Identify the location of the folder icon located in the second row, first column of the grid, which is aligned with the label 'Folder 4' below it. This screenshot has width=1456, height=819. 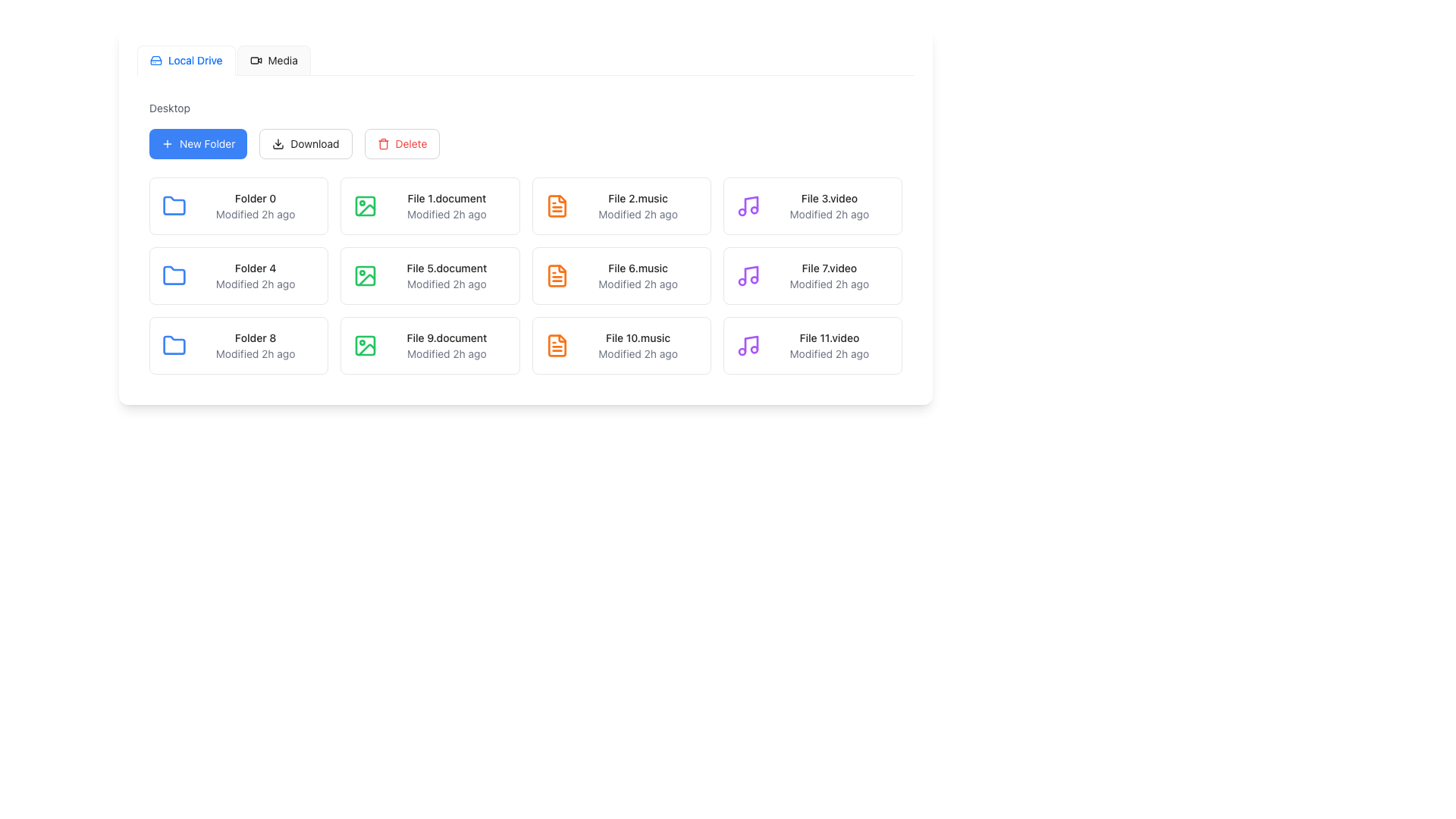
(174, 275).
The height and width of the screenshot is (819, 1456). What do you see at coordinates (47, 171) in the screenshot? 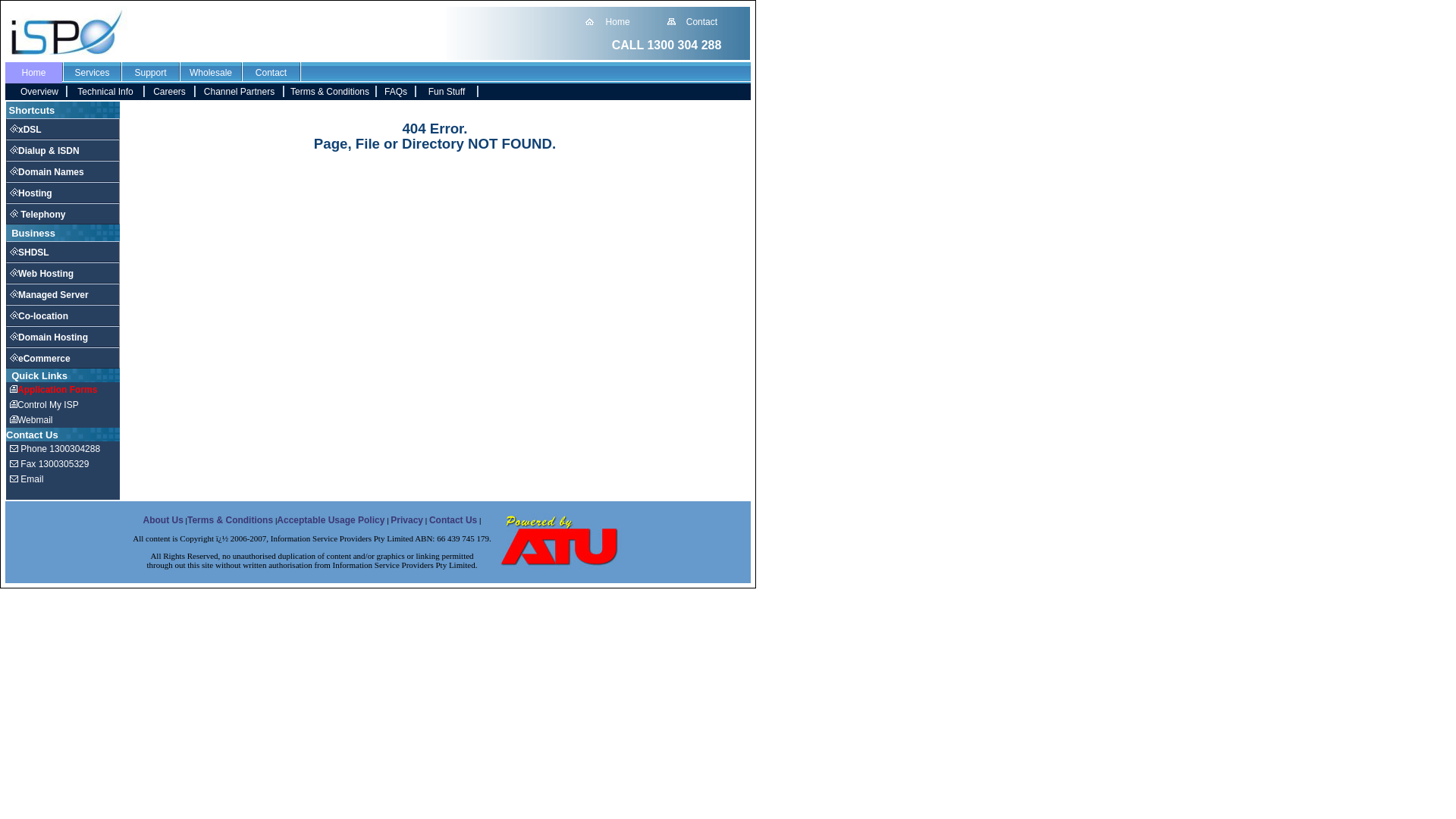
I see `'Domain Names'` at bounding box center [47, 171].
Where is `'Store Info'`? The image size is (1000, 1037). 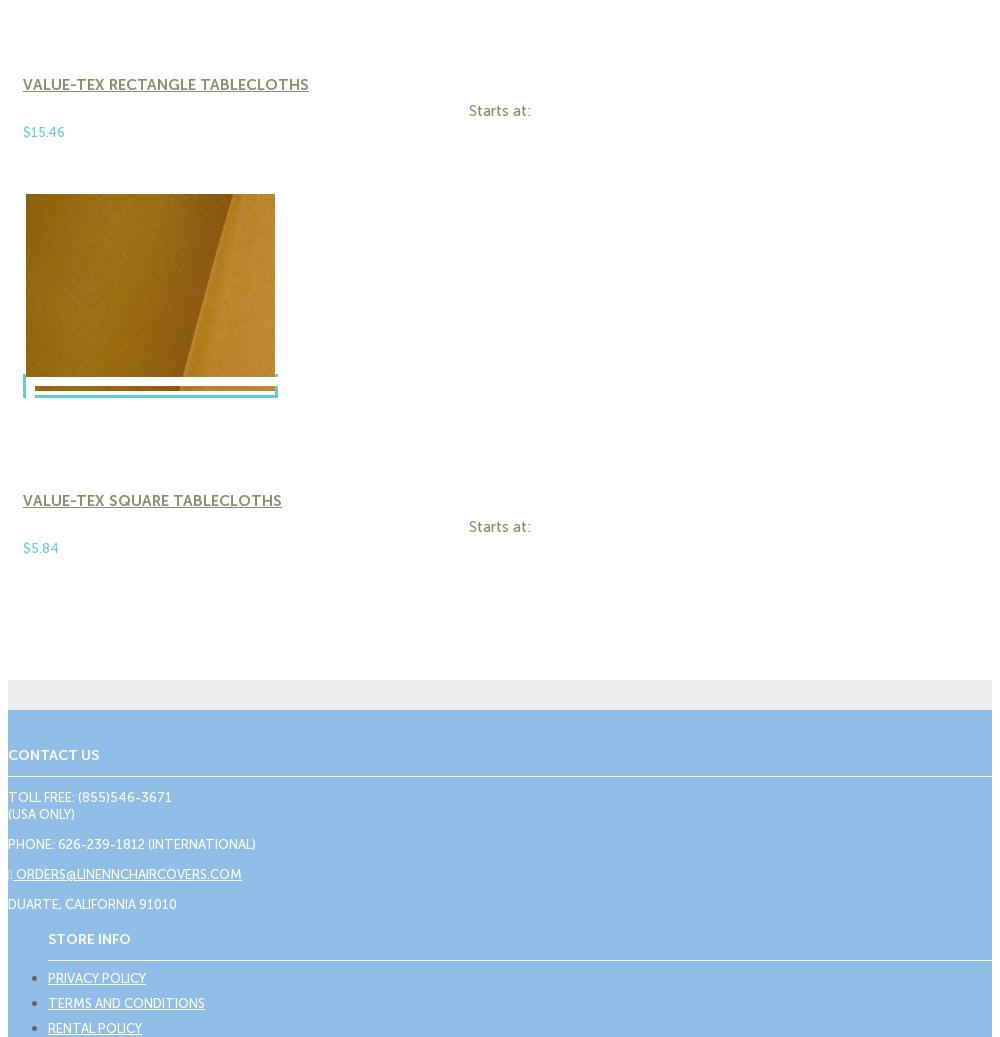
'Store Info' is located at coordinates (88, 938).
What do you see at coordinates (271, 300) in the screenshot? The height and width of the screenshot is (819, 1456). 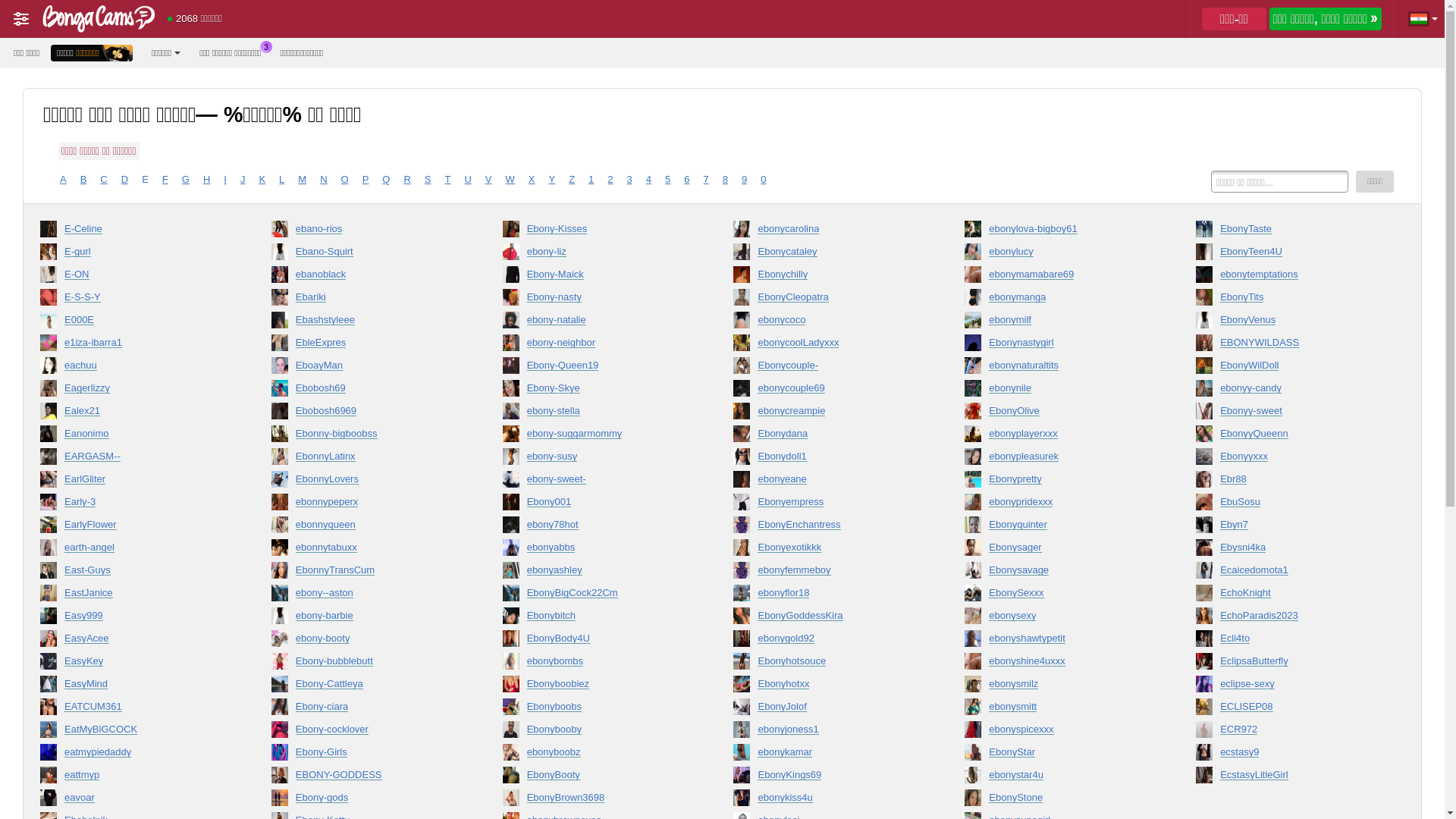 I see `'Ebariki'` at bounding box center [271, 300].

--

* _TASK OBJECTIVE_
Print the material verbatim from its beginning through the line containing "center [47, 171].", including both ends. Omit the pictures.

* _TASK RESULT_
Identify the location of the folder icon located in the second row, first column of the grid, which is aligned with the label 'Folder 4' below it. This screenshot has width=1456, height=819. 
(174, 275).
The height and width of the screenshot is (819, 1456). What do you see at coordinates (47, 171) in the screenshot? 
I see `'Domain Names'` at bounding box center [47, 171].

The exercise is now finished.